DOM Elements

There are two main classes for locating an element on the DOM of your site, described below.

class centaurminer.Element(method, selector)

Simple struct to store instructions to find an element on a page.

method

The name of the method used to locate the element. Common values include “id”, “xpath”, and “css_selector” - look at https://selenium-python.readthedocs.io/locating-elements.html for more info.
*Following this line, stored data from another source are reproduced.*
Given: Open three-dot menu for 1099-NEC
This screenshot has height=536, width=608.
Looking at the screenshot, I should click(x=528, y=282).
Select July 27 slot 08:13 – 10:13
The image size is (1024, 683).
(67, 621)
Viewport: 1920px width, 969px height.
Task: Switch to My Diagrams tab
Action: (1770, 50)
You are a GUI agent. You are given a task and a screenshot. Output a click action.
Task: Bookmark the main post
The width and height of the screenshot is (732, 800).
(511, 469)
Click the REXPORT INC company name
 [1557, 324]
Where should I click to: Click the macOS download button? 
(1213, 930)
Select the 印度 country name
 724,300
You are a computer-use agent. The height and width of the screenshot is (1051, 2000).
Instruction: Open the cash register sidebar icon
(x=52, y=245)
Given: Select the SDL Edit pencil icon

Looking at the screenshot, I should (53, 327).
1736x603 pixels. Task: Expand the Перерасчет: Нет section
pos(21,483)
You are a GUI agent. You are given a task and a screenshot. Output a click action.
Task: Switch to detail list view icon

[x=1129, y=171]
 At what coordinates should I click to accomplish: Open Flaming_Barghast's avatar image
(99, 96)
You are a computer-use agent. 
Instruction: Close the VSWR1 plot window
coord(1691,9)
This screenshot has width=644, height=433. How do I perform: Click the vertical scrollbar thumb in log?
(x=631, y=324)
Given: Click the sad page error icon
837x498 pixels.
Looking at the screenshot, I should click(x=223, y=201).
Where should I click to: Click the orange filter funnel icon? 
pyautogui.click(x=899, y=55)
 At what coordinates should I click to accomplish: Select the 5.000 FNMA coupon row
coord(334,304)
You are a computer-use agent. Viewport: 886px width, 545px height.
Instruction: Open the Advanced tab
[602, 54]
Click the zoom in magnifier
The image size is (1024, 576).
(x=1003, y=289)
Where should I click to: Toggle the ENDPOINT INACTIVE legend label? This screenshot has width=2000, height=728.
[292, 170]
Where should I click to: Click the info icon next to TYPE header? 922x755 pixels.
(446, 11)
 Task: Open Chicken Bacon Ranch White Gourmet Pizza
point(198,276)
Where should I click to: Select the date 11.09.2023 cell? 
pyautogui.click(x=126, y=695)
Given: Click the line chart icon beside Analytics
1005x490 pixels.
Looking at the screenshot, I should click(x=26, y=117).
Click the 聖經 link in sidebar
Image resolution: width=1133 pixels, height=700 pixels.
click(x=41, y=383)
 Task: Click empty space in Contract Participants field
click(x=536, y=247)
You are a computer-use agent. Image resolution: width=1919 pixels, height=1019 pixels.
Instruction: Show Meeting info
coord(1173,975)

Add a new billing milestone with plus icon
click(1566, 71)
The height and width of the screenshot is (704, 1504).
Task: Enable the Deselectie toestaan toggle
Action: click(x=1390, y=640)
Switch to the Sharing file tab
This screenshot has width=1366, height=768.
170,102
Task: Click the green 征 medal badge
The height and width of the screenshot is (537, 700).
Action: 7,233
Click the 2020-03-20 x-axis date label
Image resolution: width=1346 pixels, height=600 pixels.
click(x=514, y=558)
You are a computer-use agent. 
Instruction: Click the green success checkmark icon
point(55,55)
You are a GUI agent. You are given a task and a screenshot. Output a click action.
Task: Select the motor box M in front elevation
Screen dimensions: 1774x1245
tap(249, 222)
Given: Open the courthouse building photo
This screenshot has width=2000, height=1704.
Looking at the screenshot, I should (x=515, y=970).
This is passed directly into the selenium.webdriver.common.By constructor.

Type

str

selector

Combined with method, defines a way to find a specific element on the DOM. This is the actual xpath, css selector, etc., used to find the element.

Type

str

needsInstructions

If true, this element requires instructions in the centaurminer.MiningEngine class to extract - used for the Complex subclass.

Type

Boolean

get_attribute(attributeName)

Indicate which attribute of the element should be extracted.

Parameters

attributeName (str) – Name of the attribute to be extracted.

Returns

Used for chaining with the contructor.

Return type

Element

class centaurminer.MetaData(name)

A special type of Element that’s derived from the metadata

Parameters

name (str) – The ‘name’ or ‘property’ value of the Metadata this object points to.

There is an additional class, used when you want to indicate that there’s heavy post-processing required in the centaurminer.MiningEngine subclass.

class centaurminer.Complex

This represents an element that needs further directions to extract.

An error will be thrown when trying to gather data, if the centaurminer.MiningEngine doing the mining does not have an instruction for a Complex element.